Material for this exercise:

◆ ◆ ◆ ◆

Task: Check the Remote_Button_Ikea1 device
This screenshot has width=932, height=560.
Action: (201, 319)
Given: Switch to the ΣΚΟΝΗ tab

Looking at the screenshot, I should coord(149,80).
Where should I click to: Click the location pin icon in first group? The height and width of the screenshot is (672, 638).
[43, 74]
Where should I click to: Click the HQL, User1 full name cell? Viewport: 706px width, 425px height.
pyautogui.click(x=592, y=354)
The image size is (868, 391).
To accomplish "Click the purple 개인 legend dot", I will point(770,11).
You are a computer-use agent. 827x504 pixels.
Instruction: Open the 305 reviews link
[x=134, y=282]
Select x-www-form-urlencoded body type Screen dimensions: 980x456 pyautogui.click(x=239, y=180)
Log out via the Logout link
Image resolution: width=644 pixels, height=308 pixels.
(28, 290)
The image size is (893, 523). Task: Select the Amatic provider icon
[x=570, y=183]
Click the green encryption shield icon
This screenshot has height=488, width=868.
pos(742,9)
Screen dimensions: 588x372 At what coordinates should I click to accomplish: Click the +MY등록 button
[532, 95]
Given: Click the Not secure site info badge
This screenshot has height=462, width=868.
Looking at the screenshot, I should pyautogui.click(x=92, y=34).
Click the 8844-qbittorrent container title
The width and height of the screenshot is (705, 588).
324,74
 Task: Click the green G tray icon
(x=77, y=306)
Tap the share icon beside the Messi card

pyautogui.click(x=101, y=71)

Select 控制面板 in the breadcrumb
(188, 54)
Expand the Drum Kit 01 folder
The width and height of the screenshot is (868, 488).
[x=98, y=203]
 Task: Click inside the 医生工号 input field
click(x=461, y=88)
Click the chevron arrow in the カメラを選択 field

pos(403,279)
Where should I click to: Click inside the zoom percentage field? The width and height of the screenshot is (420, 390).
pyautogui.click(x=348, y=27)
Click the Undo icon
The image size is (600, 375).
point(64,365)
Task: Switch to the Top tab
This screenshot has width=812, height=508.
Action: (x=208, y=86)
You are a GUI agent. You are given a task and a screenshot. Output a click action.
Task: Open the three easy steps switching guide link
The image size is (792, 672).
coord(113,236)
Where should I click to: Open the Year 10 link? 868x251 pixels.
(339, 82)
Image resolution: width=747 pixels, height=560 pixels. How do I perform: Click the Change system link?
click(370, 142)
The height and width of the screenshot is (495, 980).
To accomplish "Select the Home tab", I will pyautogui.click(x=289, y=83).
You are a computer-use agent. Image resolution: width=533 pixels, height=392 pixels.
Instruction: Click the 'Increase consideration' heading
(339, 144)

◆ ◆ ◆ ◆

Requirement:
Repeat, exactly as they stand, the line that contains "Task: Open the" and all the lines after it in the data above.

Result of the task:
Task: Open the three easy steps switching guide link
The image size is (792, 672).
coord(113,236)
Where should I click to: Open the Year 10 link? 868x251 pixels.
(339, 82)
Image resolution: width=747 pixels, height=560 pixels. How do I perform: Click the Change system link?
click(370, 142)
The height and width of the screenshot is (495, 980).
To accomplish "Select the Home tab", I will pyautogui.click(x=289, y=83).
You are a computer-use agent. Image resolution: width=533 pixels, height=392 pixels.
Instruction: Click the 'Increase consideration' heading
(339, 144)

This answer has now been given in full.